250kx1 easy peasy with chalk

260kx1 easy peasy with chalk lol*

straps on

280kx1 flew up

300kx1 flew up and tbh had a double in me but was very aware of my hamstring so held it for a few sec and thought about another but didn't think it was worth it.

220kx10 easy peasy again but ham was feeling really tight! so sacked it.

close grip chins

15

11

6

hammer curls

30kx10

42kx10

50kx8

ez curls

30kx10,10

over hand

30kx8

wide grip late pull down

10

10

stack x6

job done!

prob had the 280k with out straps in me but didn't wanna push my luck.

couldn't believe the 300 was so easy!


----------



## Suprakill4

fcukin show off lol. What's wrong with your hamstring?

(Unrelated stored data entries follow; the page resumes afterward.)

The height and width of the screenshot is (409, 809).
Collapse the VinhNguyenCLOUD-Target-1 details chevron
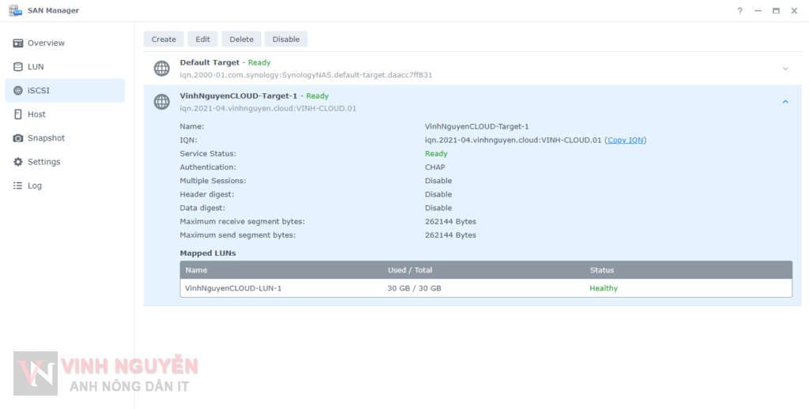tap(785, 102)
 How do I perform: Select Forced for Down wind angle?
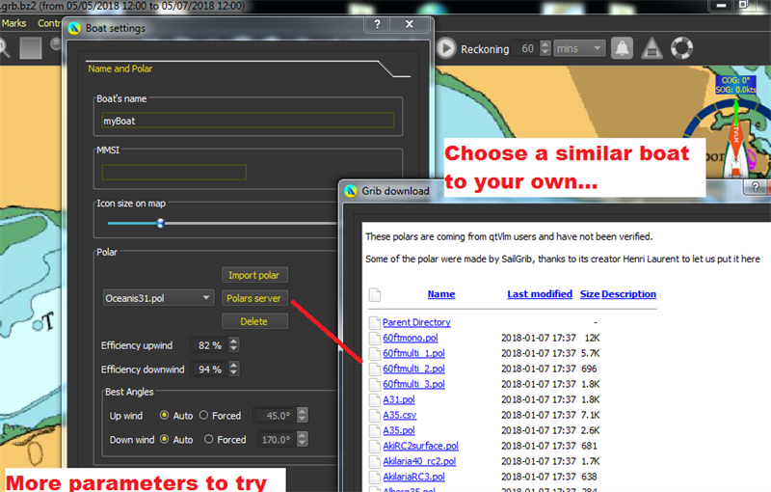coord(203,440)
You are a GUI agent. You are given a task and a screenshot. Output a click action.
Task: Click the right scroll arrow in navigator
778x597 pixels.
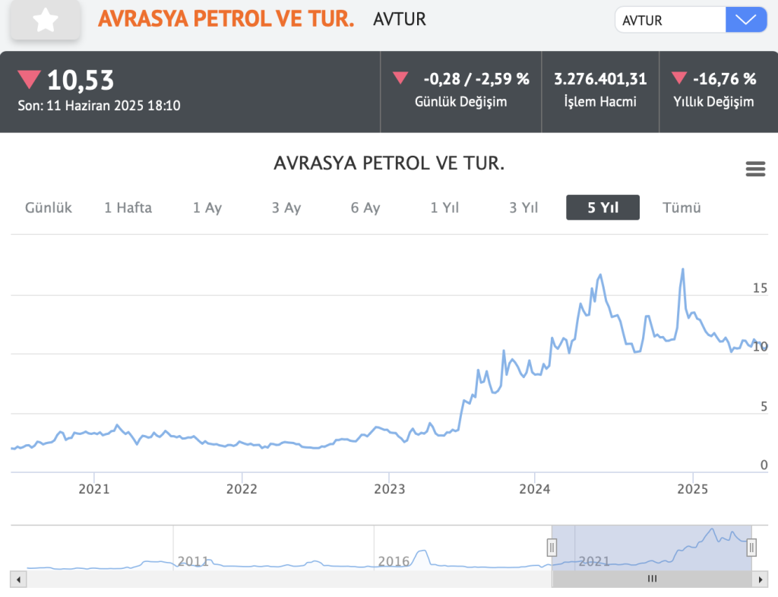762,579
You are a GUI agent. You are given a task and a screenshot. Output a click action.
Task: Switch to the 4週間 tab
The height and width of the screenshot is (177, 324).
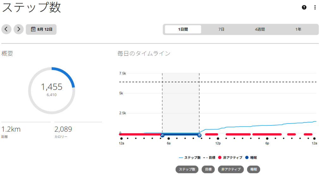260,29
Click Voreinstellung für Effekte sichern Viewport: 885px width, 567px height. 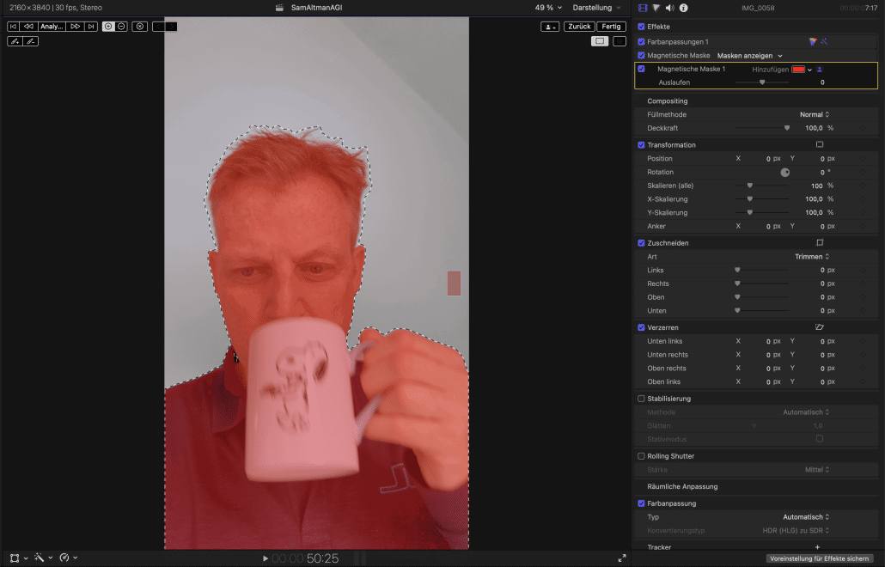tap(821, 558)
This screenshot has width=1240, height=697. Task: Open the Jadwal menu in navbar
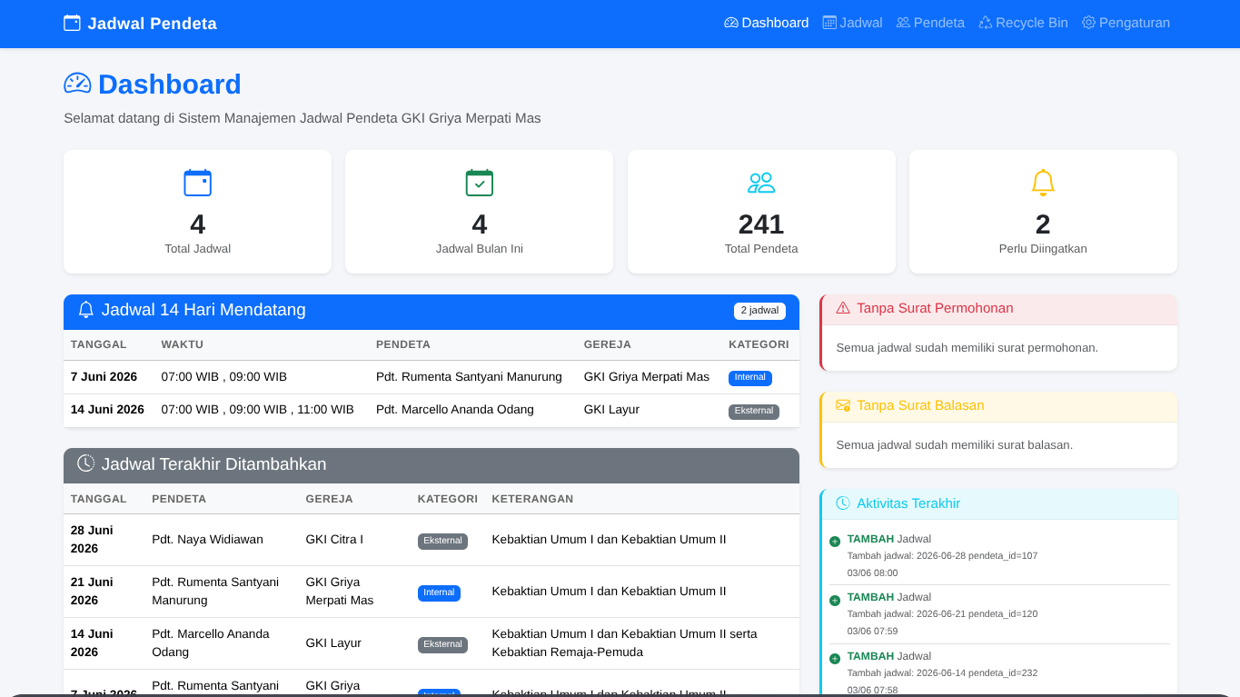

Great lift especially with all the others beforehand. That's a lot of warming up to the max lift? Is that pretty standard for the type of training you do?


----------



## anthony900220

you were 76 in those pics  i feel so fat :what:

subbed !!!


----------



## Suprakill4

anthony900220 said:


> you were 76 in those pics  i feel so fat :what:
> 
> subbed !!!


He is only about 4 foot 9 or something like that so looks huge. Lol.


----------



## big_jim_87

Suprakill4 said:


> fcukin show off lol. What's wrong with your hamstring?
> 
> Great lift especially with all the others beforehand. That's a lot of warming up to the max lift? Is that pretty standard for the type of training you do?


lol

that's just how I do it... always spend a lot of time warming up after various injuries.

the early sets are to work on grip to see were my grip gets to each week.

the strapped sets are to hit big lifts.

then I go on to a higher rep set for a pump and more aimed at mass etc.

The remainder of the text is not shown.